Monday Seagate said that it began shipping its second-generation 2.5-inch solid-state hybrid drive, the Momentus XT, deeming it as the company's fastest drive ever for personal laptop computers. That's because it comes equipped with double the NAND flash than what was available on the first-generation drive, now packing 8 GB of Single Level Cell NAND. Seagate also cranked up the disk capacity to 750 GB while keeping the drive's pricetag hovering at a not-too-shabby $245 USD.
Joni Clark, Seagate's product marketing manager, said on Tuesday that the company switched NAND flash vendors for this model, thus the new drive will have 1.5 times better performance than the first-generation model. The company also switched out the drive's interface, replacing the slower SATA 3 Gbps connector with a zippier SATA 6 Gbps pipeline. This makes the new model 70-percent faster than its predecessor and up to three times faster than a traditional 750 GB hard disk drive.
Also new to the table is what Seagate calls FAST Factor technology. This feature "blends the strengths of SSDs and hard disk drives" and enables faster access to applications, quicker bootup and higher overall system speed. There's also "tweaked" Adaptive Memory technology which identifies data usage patterns, and then moves the most frequently retrieved information to solid state memory for faster access. It effectively tailors hard drive performance to each user and the applications they use over the course of three boot-ups.
Clark said that the new drive will write data on the hard drive platters first and then to the NAND so that data isn't lost if the NAND happens to fail. "If the NAND ever fails, you'll still have a perfectly good 7,200rpm hard drive," she said. "You'll still be able to boot up just like a regular hard drive, but you won't be able to take advantage of the NAND flash."
The Seagate product marketing manager also added that the company conducted performance tests against an Intel consumer-class 320 series SSD. Intel's drive beat Seagate's hybrid on boot times only by two seconds. "The Intel SSD works out to $490 for 160 GB," she said. "Ours costs [$245] for 750 GB. For those two seconds [better boot up time], you'll end up paying an extra $300."
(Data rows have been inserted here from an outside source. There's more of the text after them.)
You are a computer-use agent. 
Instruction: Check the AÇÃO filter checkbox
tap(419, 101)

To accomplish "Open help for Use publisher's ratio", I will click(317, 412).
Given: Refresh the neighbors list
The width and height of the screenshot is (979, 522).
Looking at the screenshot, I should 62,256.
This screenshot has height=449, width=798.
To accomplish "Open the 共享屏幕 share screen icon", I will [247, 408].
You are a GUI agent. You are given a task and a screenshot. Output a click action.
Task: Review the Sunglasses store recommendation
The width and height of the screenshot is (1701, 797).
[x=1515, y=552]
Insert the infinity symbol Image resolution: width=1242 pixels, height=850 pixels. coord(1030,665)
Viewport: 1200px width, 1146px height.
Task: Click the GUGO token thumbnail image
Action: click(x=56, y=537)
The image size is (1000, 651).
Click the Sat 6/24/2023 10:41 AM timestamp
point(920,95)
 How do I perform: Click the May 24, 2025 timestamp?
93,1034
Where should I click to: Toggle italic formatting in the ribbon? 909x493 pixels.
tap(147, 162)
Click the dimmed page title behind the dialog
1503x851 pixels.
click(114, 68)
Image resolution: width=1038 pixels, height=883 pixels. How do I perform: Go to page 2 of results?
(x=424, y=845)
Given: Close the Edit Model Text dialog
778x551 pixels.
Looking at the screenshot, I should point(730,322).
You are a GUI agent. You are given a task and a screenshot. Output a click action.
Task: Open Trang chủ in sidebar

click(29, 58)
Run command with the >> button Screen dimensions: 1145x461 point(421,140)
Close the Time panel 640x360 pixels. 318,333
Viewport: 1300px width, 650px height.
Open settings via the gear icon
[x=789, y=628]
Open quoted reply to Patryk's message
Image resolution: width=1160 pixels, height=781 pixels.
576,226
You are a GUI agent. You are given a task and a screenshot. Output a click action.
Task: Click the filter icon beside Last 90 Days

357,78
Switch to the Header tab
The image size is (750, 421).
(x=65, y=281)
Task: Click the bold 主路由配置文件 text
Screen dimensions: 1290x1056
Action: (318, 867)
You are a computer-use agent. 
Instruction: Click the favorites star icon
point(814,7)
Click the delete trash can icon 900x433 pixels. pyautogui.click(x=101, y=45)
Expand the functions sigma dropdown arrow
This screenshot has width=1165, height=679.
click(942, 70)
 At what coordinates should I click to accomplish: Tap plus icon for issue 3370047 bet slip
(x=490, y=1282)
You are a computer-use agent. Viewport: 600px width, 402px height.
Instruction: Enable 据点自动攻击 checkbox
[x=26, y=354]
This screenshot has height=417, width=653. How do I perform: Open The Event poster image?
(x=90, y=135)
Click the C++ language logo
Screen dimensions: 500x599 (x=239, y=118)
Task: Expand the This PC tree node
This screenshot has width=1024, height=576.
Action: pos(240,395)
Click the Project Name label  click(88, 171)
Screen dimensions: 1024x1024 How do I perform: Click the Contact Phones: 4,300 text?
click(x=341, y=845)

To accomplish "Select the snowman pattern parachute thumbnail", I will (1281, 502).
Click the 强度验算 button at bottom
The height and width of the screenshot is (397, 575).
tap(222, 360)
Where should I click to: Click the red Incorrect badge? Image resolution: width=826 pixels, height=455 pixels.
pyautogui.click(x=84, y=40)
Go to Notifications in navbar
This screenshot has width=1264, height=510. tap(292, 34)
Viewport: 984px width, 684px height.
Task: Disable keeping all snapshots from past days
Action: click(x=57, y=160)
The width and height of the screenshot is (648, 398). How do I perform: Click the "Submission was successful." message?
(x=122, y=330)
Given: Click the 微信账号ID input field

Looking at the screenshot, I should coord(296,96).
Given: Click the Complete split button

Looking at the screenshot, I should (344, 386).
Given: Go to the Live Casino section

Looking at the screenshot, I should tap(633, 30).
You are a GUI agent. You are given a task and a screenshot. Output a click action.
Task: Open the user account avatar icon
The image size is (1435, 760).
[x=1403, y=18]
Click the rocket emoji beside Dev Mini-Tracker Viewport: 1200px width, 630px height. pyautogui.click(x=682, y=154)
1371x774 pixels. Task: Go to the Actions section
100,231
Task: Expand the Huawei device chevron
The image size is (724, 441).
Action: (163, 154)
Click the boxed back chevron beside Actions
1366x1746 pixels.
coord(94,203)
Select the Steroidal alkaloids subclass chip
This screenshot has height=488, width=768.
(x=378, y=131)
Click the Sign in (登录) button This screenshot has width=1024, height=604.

On Tuesday Seagate said that seven original equipment manufacturers are gearing up to ship laptops packing the new Momentus XT drive. It's now available for consumers at online retailers Amazon, Canada Computers, CDW, Memory Express, NCIX, Newegg, and TigerDirect. But buyer beware: Seagate's new second-generation Momentus XT is a 4K sector drive, and will not play nice with Windows XP or earlier operating systems that only support 512 Kb drives ("tuning" instructions are here). However Apple's Mac OS and recent Linux distributions are equipped to work with 4K drive sectors.